- **WHAT IS EXPECTED**
Write out each of the items below character for character, without changing anything.
* start DATA TO PROCESS *
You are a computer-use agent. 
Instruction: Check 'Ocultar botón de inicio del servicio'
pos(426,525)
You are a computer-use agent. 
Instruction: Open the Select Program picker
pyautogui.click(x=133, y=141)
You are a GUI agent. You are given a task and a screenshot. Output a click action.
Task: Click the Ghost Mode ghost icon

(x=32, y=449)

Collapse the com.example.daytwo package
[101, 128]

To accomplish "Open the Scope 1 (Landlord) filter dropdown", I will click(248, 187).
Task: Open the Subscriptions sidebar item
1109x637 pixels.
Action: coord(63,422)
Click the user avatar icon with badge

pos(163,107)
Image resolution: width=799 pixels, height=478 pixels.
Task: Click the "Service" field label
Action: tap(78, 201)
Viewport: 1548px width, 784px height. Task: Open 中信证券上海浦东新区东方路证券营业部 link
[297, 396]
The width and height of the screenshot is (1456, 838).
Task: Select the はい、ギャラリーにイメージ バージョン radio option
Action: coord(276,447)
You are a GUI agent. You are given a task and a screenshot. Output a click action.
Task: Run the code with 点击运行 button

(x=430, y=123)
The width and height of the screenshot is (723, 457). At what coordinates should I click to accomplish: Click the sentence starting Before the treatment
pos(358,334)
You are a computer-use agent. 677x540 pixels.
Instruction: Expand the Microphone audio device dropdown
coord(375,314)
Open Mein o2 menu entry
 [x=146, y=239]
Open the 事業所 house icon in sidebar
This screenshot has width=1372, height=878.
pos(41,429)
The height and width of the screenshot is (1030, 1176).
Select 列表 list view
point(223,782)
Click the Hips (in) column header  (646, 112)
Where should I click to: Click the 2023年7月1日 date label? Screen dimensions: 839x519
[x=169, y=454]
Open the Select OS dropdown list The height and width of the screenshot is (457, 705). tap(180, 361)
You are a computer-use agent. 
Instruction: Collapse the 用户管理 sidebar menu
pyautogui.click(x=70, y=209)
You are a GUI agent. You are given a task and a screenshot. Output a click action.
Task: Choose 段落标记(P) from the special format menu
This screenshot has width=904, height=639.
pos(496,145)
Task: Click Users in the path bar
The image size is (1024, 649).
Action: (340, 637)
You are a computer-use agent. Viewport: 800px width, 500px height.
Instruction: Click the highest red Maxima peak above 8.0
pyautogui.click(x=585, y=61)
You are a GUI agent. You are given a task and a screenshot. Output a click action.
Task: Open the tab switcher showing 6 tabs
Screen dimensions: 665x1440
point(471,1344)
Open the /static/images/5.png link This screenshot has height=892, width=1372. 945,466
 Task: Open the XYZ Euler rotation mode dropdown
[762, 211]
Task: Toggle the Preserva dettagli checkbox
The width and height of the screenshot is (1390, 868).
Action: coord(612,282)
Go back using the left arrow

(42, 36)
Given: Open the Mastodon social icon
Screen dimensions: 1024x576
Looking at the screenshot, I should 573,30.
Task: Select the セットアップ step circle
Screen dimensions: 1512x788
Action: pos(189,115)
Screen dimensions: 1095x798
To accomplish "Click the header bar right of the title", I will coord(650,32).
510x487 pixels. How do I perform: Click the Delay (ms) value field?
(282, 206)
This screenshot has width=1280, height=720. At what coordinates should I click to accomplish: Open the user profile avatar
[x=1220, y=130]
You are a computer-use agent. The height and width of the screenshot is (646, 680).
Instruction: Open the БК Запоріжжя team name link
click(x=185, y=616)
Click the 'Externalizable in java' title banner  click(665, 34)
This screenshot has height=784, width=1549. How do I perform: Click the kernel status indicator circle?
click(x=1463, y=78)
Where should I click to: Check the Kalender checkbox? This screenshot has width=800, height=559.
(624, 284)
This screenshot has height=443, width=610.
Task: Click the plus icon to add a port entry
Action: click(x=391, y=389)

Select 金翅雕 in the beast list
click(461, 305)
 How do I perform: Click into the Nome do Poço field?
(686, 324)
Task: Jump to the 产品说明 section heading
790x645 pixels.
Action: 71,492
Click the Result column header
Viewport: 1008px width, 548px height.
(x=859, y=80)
* end DATA TO PROCESS *
- **REPLY**
You are a computer-use agent. 
Instruction: Check 'Ocultar botón de inicio del servicio'
pos(426,525)
You are a computer-use agent. 
Instruction: Open the Select Program picker
pyautogui.click(x=133, y=141)
You are a GUI agent. You are given a task and a screenshot. Output a click action.
Task: Click the Ghost Mode ghost icon

(x=32, y=449)

Collapse the com.example.daytwo package
[101, 128]

To accomplish "Open the Scope 1 (Landlord) filter dropdown", I will click(248, 187).
Task: Open the Subscriptions sidebar item
1109x637 pixels.
Action: coord(63,422)
Click the user avatar icon with badge

pos(163,107)
Image resolution: width=799 pixels, height=478 pixels.
Task: Click the "Service" field label
Action: tap(78, 201)
Viewport: 1548px width, 784px height. Task: Open 中信证券上海浦东新区东方路证券营业部 link
[297, 396]
The width and height of the screenshot is (1456, 838).
Task: Select the はい、ギャラリーにイメージ バージョン radio option
Action: coord(276,447)
You are a GUI agent. You are given a task and a screenshot. Output a click action.
Task: Run the code with 点击运行 button

(x=430, y=123)
The width and height of the screenshot is (723, 457). At what coordinates should I click to accomplish: Click the sentence starting Before the treatment
pos(358,334)
You are a computer-use agent. 677x540 pixels.
Instruction: Expand the Microphone audio device dropdown
coord(375,314)
Open Mein o2 menu entry
 [x=146, y=239]
Open the 事業所 house icon in sidebar
This screenshot has width=1372, height=878.
pos(41,429)
The height and width of the screenshot is (1030, 1176).
Select 列表 list view
point(223,782)
Click the Hips (in) column header  (646, 112)
Where should I click to: Click the 2023年7月1日 date label? Screen dimensions: 839x519
[x=169, y=454]
Open the Select OS dropdown list The height and width of the screenshot is (457, 705). tap(180, 361)
You are a computer-use agent. 
Instruction: Collapse the 用户管理 sidebar menu
pyautogui.click(x=70, y=209)
You are a GUI agent. You are given a task and a screenshot. Output a click action.
Task: Choose 段落标记(P) from the special format menu
This screenshot has width=904, height=639.
pos(496,145)
Task: Click Users in the path bar
The image size is (1024, 649).
Action: (340, 637)
You are a computer-use agent. Viewport: 800px width, 500px height.
Instruction: Click the highest red Maxima peak above 8.0
pyautogui.click(x=585, y=61)
You are a GUI agent. You are given a task and a screenshot. Output a click action.
Task: Open the tab switcher showing 6 tabs
Screen dimensions: 665x1440
point(471,1344)
Open the /static/images/5.png link This screenshot has height=892, width=1372. 945,466
 Task: Open the XYZ Euler rotation mode dropdown
[762, 211]
Task: Toggle the Preserva dettagli checkbox
The width and height of the screenshot is (1390, 868).
Action: coord(612,282)
Go back using the left arrow

(42, 36)
Given: Open the Mastodon social icon
Screen dimensions: 1024x576
Looking at the screenshot, I should 573,30.
Task: Select the セットアップ step circle
Screen dimensions: 1512x788
Action: pos(189,115)
Screen dimensions: 1095x798
To accomplish "Click the header bar right of the title", I will coord(650,32).
510x487 pixels. How do I perform: Click the Delay (ms) value field?
(282, 206)
This screenshot has width=1280, height=720. At what coordinates should I click to accomplish: Open the user profile avatar
[x=1220, y=130]
You are a computer-use agent. The height and width of the screenshot is (646, 680).
Instruction: Open the БК Запоріжжя team name link
click(x=185, y=616)
Click the 'Externalizable in java' title banner  click(665, 34)
This screenshot has height=784, width=1549. How do I perform: Click the kernel status indicator circle?
click(x=1463, y=78)
Where should I click to: Check the Kalender checkbox? This screenshot has width=800, height=559.
(624, 284)
This screenshot has height=443, width=610.
Task: Click the plus icon to add a port entry
Action: click(x=391, y=389)

Select 金翅雕 in the beast list
click(461, 305)
 How do I perform: Click into the Nome do Poço field?
(686, 324)
Task: Jump to the 产品说明 section heading
790x645 pixels.
Action: 71,492
Click the Result column header
Viewport: 1008px width, 548px height.
(x=859, y=80)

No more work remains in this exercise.